Analysis-related tropes

  • Butt Monkey: Most Pokémon with terrible attacking moves and stats are treated this way in their analysis. Luvdisc and Spinda are two notable examples.
  • Crazy Prepared: Smogon will tell you how to survive a Life Orb Modest Porygon-Z's Nasty Plotted Adaptability Tri Attack.
  • Development Hell: The Generation V analyses took a really long time to get put up on the main site -- most of them were complete and ready for submission several months before the main site was ready and did it.
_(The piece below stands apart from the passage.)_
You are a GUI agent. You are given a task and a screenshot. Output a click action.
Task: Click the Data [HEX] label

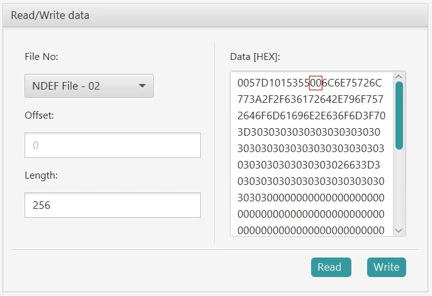tap(255, 57)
  • Fake Ultimate Hero: Unown's Generation IV analysis brags about how it can 1 or 2-hit KO a number of Pokémon... except all have either low Special Defense or a 4x weakness. The teammates section is basically "Team building for dummies", full of advice that is not specific to Unown.
  • Grammar Nazi: The people who QC Pokémon analyses. Justified in that their job is, in fact, to catch mistakes and make the analyses look professional.